His claims that you can tell Vince is being dishonest about not responding to cynical party games because he didn’t respond to Labour’s move last week, and because he’s really only responding to pressure from Downing Street.
The obvious problems with these reasons are:
1. The timing was part of Labour’s “cynical party political games”. It therefore makes perfect sense that Cable would wait until after the Lib Dem Spring Conference to respond. Unless Sunny is suggesting that Labour doesn’t ever play political games (and he’s never struck me as being stupid), it makes no sense to suggest that someone wary of a political trap should blindly follow the timing of the party setting that trap.
2. The trap being set was that Cable should either challenge his coalition partner on something that wouldn’t make it through Parliament at this time and therefore fail, or go back on his own policy and therefore fail. The only way to win that game is not to play. The fact that the Tories said exactly what we would expect is pretty much irrelevant, except to the extent that it highlight the reality of coalition politics: the coalition partners know that they need to pick their battles for what to push for.

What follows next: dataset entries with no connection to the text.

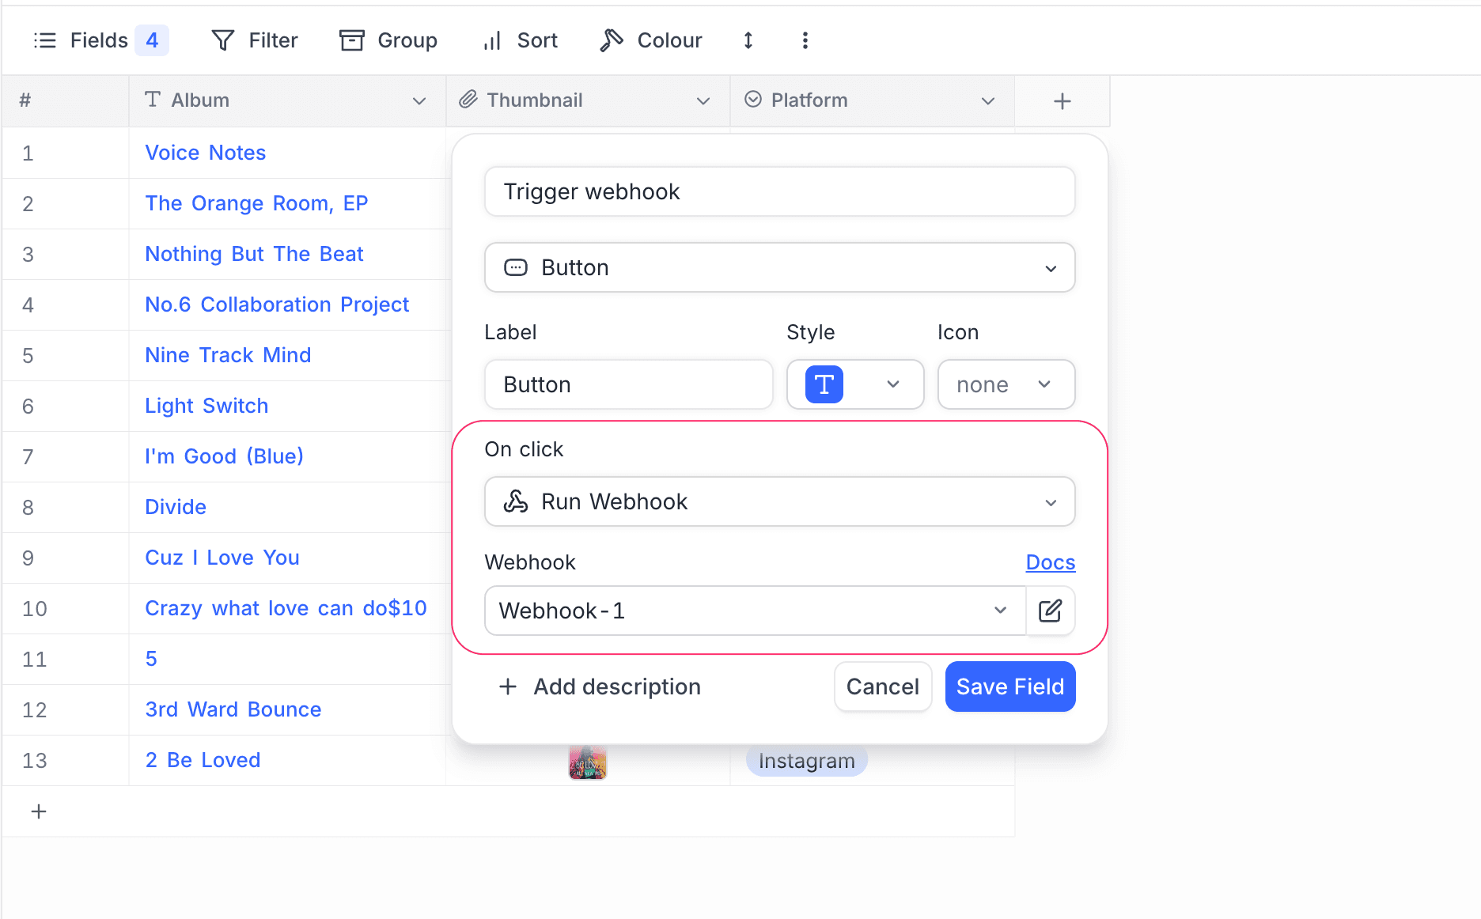This screenshot has width=1481, height=919.
Task: Open the Group toolbar option
Action: pyautogui.click(x=388, y=40)

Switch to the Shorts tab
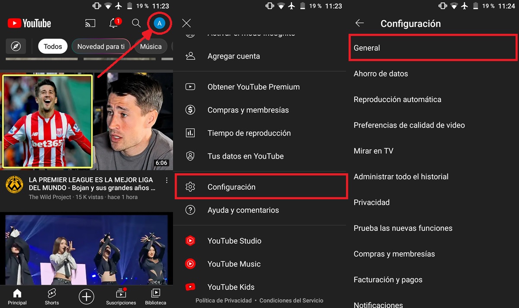click(51, 297)
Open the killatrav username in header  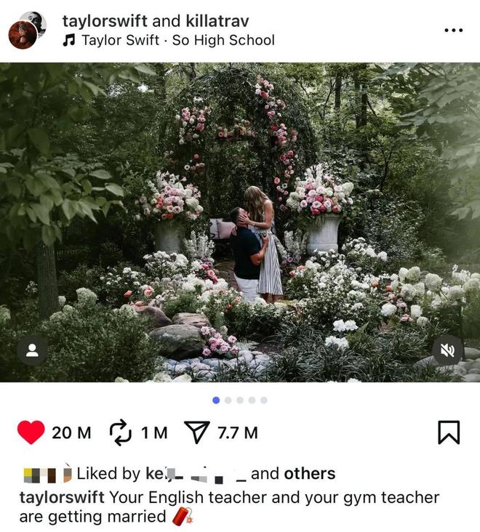(x=217, y=21)
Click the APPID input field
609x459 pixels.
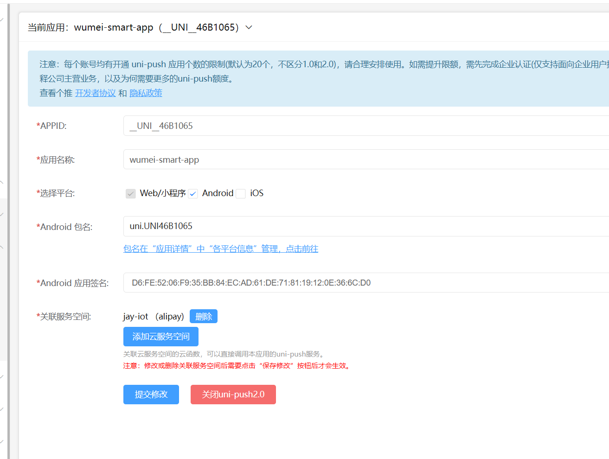click(x=362, y=126)
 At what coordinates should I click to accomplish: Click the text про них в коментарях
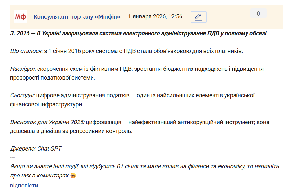[39, 176]
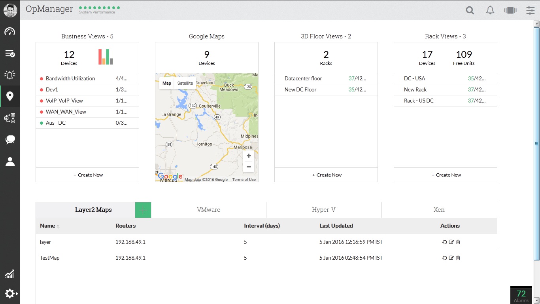Switch to the VMware tab

click(208, 210)
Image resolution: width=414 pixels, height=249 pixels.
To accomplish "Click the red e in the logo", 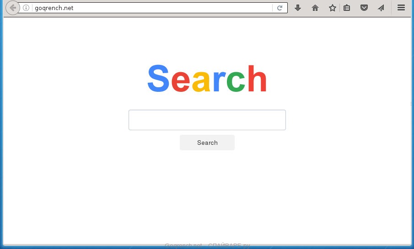I will pos(181,81).
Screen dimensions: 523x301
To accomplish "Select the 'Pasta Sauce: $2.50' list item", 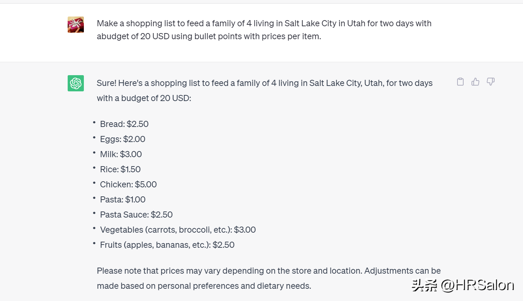I will point(136,215).
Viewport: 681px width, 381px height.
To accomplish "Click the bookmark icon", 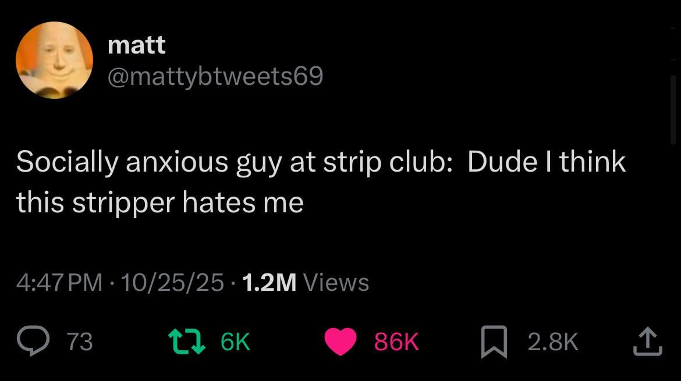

Unless he honestly think that the targets of deeply cynical gambits must operate to the timetable of the party setting the trap (bet he wouldn’t if it were a Tory trap…), then he’s really made no case at all that Cable is being dishonest.
Oh, and the press release from Labour could have been written at the same time as the motion: “Nick Clegg and Vince Cable are letting down those they told they wanted a fairer tax system”. Utterly predictable.
Labour currently have no policies. That they have happened to suddenly find one, which just so happens to be a Lib Dem policy, is not honest or sincere politics. There’s absolutely no evidence they made any attempt to work with the Lib Dems to get their first policy idea in a long time through the system.
I honestly don’t mind a bit of political posturing and manoeuvres. But having had a blank sheet of paper for several years now, as a centre-left voter I really was hoping Labour would come out of the gates with something worthy of a party that aspires to lead again.